── Input for this task

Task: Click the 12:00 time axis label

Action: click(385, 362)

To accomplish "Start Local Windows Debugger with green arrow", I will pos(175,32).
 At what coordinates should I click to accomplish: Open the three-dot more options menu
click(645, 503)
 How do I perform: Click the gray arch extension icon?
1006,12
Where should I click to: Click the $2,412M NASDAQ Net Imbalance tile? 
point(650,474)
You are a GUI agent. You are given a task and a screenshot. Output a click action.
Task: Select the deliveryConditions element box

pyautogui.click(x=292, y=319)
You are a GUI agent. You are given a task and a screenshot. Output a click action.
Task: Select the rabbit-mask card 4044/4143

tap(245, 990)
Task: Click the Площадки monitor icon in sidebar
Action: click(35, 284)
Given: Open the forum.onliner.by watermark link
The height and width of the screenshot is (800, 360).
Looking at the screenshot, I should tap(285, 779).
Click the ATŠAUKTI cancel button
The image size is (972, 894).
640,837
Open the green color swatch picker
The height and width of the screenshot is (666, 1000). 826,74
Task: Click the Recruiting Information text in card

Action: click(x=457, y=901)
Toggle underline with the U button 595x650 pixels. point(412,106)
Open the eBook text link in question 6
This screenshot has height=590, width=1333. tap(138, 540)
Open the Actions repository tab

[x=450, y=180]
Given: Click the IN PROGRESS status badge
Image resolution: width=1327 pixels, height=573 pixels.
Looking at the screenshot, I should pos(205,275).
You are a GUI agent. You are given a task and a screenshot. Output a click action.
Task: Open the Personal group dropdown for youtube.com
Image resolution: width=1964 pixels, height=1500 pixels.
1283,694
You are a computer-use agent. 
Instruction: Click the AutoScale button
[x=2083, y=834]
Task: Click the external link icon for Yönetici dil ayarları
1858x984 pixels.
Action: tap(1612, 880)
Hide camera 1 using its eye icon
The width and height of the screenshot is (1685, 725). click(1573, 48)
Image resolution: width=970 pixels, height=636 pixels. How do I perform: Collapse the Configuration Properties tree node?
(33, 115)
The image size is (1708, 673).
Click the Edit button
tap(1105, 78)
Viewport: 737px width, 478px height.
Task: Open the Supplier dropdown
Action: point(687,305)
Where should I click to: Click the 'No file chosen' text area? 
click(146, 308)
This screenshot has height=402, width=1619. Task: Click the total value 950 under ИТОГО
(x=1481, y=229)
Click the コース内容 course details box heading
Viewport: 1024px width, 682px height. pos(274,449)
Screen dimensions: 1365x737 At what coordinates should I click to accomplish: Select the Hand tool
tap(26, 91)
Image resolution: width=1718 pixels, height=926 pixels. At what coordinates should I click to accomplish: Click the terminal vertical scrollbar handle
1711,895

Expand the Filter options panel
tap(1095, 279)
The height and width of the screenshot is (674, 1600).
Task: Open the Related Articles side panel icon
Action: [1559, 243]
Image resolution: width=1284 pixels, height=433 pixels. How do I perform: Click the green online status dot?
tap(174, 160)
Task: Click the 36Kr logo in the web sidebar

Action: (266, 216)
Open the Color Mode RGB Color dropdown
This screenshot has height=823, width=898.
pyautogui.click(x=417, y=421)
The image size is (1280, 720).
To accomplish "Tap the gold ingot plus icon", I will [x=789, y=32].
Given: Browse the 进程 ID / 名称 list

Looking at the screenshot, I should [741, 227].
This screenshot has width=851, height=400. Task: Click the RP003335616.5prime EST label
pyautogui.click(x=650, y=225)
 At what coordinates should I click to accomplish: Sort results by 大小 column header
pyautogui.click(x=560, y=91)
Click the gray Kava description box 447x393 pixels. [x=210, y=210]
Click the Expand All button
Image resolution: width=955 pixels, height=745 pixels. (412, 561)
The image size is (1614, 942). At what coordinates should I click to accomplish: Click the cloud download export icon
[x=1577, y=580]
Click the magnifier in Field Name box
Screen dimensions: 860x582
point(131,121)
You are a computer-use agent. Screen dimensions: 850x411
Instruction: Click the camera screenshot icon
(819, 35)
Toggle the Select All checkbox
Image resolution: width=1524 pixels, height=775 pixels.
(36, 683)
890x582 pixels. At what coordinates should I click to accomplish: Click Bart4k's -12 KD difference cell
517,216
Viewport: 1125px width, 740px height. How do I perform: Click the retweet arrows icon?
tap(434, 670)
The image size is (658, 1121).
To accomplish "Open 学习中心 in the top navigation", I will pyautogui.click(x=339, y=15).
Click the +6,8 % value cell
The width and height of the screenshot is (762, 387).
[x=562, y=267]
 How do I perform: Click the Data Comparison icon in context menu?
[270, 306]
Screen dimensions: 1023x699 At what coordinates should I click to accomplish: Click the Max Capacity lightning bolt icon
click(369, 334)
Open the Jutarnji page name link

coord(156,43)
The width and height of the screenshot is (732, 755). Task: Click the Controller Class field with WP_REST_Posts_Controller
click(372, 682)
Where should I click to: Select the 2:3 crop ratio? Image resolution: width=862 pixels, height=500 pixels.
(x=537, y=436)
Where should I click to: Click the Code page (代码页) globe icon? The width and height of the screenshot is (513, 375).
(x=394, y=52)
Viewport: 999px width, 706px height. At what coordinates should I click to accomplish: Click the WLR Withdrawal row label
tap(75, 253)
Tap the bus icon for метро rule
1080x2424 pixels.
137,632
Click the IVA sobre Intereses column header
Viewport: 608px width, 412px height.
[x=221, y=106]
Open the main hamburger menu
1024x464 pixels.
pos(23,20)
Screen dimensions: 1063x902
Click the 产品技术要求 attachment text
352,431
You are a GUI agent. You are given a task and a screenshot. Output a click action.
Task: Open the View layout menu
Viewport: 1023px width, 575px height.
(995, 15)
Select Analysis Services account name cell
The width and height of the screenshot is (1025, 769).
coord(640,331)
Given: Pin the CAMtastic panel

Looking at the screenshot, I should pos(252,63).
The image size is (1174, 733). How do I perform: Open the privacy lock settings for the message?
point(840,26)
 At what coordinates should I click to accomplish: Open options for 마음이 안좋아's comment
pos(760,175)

────

Your goal: Wherever a line above contains the string "Toggle", copy that line.

Solution to this problem:
Toggle underline with the U button 595x650 pixels. point(412,106)
Toggle the Select All checkbox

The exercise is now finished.